(Beginning of Given records)

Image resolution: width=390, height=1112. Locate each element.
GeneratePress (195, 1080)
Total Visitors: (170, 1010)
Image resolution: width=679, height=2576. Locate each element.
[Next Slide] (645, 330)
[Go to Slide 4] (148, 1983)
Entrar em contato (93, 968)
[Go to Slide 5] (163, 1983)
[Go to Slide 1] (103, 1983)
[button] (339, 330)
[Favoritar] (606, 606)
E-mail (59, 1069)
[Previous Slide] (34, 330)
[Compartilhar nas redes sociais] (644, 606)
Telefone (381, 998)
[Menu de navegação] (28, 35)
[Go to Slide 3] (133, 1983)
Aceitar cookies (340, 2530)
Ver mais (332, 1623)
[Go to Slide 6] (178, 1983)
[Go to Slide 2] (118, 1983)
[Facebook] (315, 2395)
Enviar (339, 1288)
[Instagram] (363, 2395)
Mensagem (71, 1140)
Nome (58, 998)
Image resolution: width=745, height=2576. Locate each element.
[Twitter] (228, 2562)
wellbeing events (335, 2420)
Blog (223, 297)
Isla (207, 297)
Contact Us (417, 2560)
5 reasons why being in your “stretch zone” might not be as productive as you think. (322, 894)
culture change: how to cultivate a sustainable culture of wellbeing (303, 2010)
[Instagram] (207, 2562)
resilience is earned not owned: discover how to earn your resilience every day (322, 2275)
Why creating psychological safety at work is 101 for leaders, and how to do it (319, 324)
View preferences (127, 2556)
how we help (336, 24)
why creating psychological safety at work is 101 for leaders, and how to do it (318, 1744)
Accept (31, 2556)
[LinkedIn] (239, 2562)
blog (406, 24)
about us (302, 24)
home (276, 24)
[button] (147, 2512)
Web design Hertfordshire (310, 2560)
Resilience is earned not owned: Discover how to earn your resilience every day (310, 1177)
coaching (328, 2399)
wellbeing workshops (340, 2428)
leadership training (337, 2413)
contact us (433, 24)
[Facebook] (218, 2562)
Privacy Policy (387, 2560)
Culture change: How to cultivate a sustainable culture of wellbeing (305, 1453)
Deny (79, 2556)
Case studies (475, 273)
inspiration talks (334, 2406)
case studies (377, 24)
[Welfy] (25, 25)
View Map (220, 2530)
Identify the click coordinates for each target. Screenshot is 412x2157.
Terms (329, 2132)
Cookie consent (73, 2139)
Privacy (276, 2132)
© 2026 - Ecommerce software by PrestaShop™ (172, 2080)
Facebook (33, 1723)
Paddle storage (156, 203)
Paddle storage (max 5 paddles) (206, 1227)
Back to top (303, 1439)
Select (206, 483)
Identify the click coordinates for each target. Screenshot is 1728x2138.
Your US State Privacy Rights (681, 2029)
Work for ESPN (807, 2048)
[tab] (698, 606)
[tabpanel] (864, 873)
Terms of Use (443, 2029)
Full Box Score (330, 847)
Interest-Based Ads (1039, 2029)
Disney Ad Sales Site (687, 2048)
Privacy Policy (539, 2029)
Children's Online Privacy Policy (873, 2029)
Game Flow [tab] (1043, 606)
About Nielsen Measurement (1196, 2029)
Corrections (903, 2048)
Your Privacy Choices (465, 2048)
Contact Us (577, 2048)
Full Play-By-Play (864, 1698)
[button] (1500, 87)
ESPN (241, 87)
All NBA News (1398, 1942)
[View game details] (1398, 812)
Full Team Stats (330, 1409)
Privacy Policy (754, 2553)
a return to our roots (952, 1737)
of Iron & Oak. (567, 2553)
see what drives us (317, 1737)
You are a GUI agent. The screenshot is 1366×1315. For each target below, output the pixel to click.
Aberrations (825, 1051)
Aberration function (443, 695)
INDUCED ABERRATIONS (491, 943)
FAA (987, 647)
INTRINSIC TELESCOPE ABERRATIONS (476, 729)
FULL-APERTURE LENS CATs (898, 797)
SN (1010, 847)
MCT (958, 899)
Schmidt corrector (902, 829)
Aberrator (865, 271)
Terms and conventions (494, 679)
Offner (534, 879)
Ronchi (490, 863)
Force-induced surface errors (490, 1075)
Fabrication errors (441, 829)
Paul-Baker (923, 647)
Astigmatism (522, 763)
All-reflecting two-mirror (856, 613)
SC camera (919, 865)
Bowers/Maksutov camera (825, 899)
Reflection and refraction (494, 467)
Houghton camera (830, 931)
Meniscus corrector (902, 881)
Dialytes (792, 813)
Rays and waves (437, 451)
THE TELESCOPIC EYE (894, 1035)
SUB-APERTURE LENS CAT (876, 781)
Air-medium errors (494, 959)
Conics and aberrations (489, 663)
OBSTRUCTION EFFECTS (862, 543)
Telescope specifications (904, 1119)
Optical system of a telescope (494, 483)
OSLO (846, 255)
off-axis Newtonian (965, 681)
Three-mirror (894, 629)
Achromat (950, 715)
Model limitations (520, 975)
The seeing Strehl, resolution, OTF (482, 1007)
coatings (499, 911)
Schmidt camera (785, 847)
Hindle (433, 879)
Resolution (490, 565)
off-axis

(End of Given records)

What to do: Your answer must be the line holding "Telescope specifications (904, 1119)" plus every later line to the end of the records, copied exactly.

Completed task:
Telescope specifications (904, 1119)
Optical system of a telescope (494, 483)
OSLO (846, 255)
off-axis Newtonian (965, 681)
Three-mirror (894, 629)
Achromat (950, 715)
Model limitations (520, 975)
The seeing Strehl, resolution, OTF (482, 1007)
coatings (499, 911)
Schmidt camera (785, 847)
Hindle (433, 879)
Resolution (490, 565)
off-axis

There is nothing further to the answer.